Pour les villas ou l’accès au sol à bâtir, les choses seront sensiblement identiques, avec cette différence que n’y auront accès que les Citoyens français proprement dits. Le marché comprendra alors les villas vacantes ainsi que les terrains destinés par les communes à la construction de villas. Là encore la Cité fixera des limites soit en surface soit en nombre de terrains, ces limites se combinant avec celles pour les appartements.

Si vous vous rappelez de ce que je vous disais sur l’héritage, vous comprendrez maintenant pourquoi je ne suis pas hostile à ce qu’un appartement ou même une maison fasse l’objet d’un legs, à la condition que l’héritier, malgré cette héritage, n’excède les limites dont j’ai parlées.

Voilà. Le sujet mériterait d’être encore développé, mais je pense vous avoir dit l’essentiel. Retenez donc que la Cité ne promettra rien à personne. Elle reconnaîtra des droits aux Citoyens, droits qu’il leur appartiendra de faire valoir dans la mesure du possible. Le rôle de la Cité est de garantir l’Egalité en Droits entre Citoyens, pas de réaliser l’impossible. Elle peut augmenter le nombre d’appartements, en construire de plus spacieux, &c., mais en un temps « T » les choses sont ce qu’elles sont. Avec le temps, les Citoyens seront de mieux en mieux logés (même sans changer de logement, ils auront d’ailleurs les « moyens » de l’entretenir & de l’améliorer), voilà tout ce que la Cité peut promettre.

Maintenant, pardonnez-moi, mais je commence à fatiguer.
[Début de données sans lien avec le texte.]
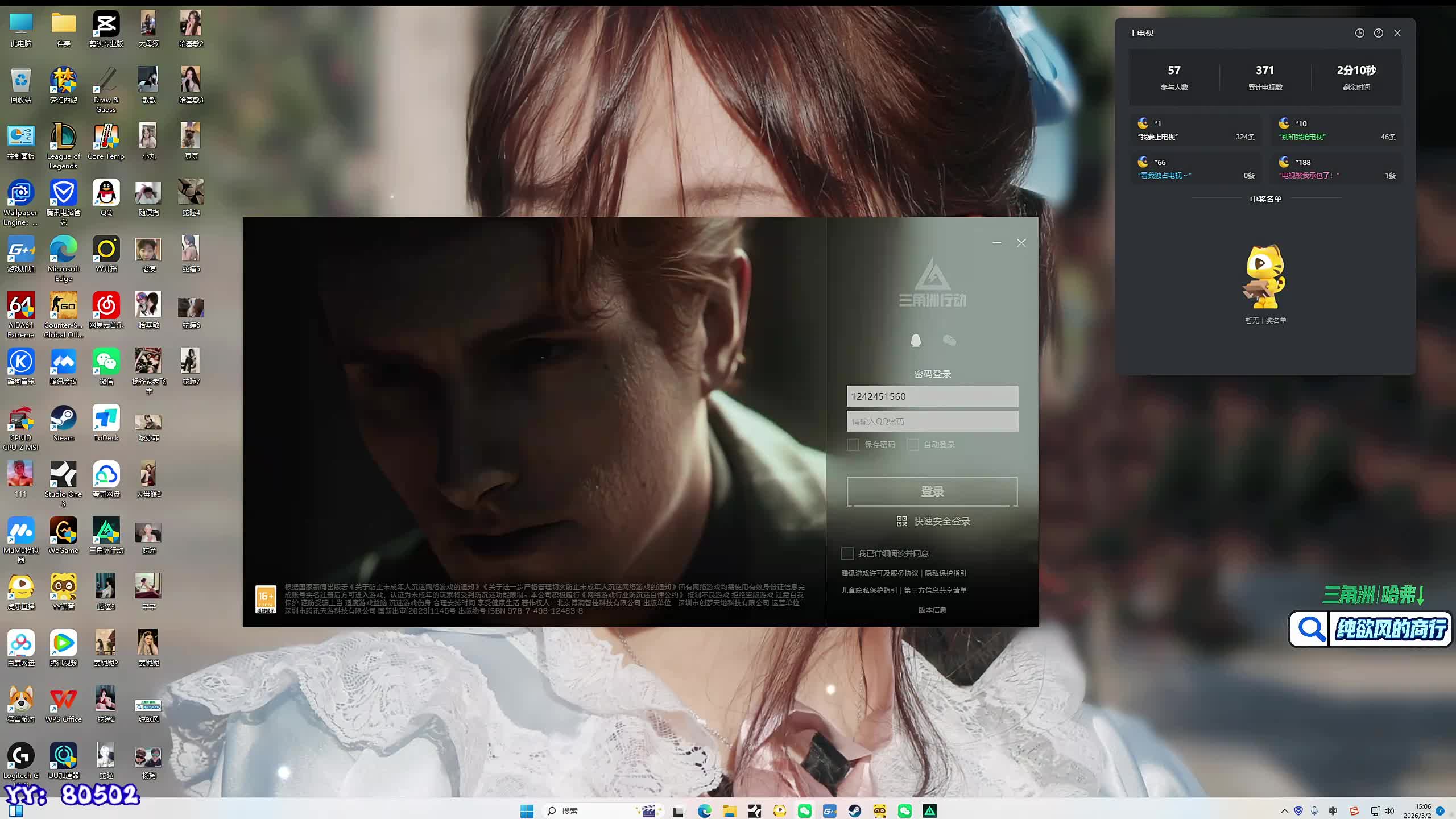Click 16+ age rating badge
The height and width of the screenshot is (819, 1456).
[x=266, y=599]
Si vous n’admettez pas l’égalité des Citoyens en devoirs & en droits comme principe fondamental de l’ordre social, si après tout ce que je vous ai dit vous n’en sentez pas encore les avantages, je ne vois pas ce que je peux faire de plus, sinon passer en vain ma vie à vous expliquer. Je vous invite du moins une dernière fois à imaginer que le droit d’accéder au marché soit attaché à la Citoyenneté & à chercher par vous-mêmes la façon réaliste d’adapter les choses à cette nouvelle donne (car, de la même manière que notre monde a évolué autour de Largent, faute de pouvoir faire autrement, les choses, une fois la carte civique instaurée, s’adapteront & évolueront autour l’Egalité).